What you should do:
Nothing but the lines from the one with "total value amount" through the final line of the listing should appear in the answer, each copied exactly.

Data to examine:
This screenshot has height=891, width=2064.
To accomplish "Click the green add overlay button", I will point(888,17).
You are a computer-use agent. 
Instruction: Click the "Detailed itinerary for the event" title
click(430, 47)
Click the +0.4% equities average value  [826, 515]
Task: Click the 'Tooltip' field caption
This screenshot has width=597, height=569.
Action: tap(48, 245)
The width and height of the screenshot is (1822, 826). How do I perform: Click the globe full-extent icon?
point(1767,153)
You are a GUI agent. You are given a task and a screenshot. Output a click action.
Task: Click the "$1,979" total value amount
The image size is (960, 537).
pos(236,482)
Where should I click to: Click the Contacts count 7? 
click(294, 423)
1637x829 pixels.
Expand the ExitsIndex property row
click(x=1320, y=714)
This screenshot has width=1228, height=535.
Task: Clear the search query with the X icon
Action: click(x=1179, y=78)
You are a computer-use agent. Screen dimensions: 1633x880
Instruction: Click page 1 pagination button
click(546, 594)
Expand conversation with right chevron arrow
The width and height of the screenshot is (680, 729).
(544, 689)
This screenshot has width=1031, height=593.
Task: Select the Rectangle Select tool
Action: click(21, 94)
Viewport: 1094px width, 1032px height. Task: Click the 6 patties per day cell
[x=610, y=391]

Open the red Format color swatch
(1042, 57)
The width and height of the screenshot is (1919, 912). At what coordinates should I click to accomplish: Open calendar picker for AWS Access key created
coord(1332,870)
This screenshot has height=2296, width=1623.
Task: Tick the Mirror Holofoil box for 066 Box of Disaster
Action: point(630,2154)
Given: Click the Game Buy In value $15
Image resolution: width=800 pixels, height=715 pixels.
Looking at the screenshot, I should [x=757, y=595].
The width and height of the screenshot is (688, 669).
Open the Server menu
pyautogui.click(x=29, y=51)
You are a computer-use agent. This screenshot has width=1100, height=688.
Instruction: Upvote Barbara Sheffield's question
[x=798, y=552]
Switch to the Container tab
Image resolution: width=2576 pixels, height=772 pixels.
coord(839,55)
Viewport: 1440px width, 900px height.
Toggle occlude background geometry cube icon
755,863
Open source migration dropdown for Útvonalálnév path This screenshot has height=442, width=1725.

Task output:
Task: Click the "$1,979" total value amount
The image size is (960, 537).
pos(236,482)
Where should I click to: Click the Contacts count 7? 
click(294, 423)
1637x829 pixels.
Expand the ExitsIndex property row
click(x=1320, y=714)
This screenshot has width=1228, height=535.
Task: Clear the search query with the X icon
Action: click(x=1179, y=78)
You are a computer-use agent. Screen dimensions: 1633x880
Instruction: Click page 1 pagination button
click(546, 594)
Expand conversation with right chevron arrow
The width and height of the screenshot is (680, 729).
(544, 689)
This screenshot has width=1031, height=593.
Task: Select the Rectangle Select tool
Action: click(21, 94)
Viewport: 1094px width, 1032px height. Task: Click the 6 patties per day cell
[x=610, y=391]

Open the red Format color swatch
(1042, 57)
The width and height of the screenshot is (1919, 912). At what coordinates should I click to accomplish: Open calendar picker for AWS Access key created
coord(1332,870)
This screenshot has height=2296, width=1623.
Task: Tick the Mirror Holofoil box for 066 Box of Disaster
Action: point(630,2154)
Given: Click the Game Buy In value $15
Image resolution: width=800 pixels, height=715 pixels.
Looking at the screenshot, I should [x=757, y=595].
The width and height of the screenshot is (688, 669).
Open the Server menu
pyautogui.click(x=29, y=51)
You are a computer-use agent. This screenshot has width=1100, height=688.
Instruction: Upvote Barbara Sheffield's question
[x=798, y=552]
Switch to the Container tab
Image resolution: width=2576 pixels, height=772 pixels.
coord(839,55)
Viewport: 1440px width, 900px height.
Toggle occlude background geometry cube icon
755,863
Open source migration dropdown for Útvonalálnév path This screenshot has height=442, width=1725.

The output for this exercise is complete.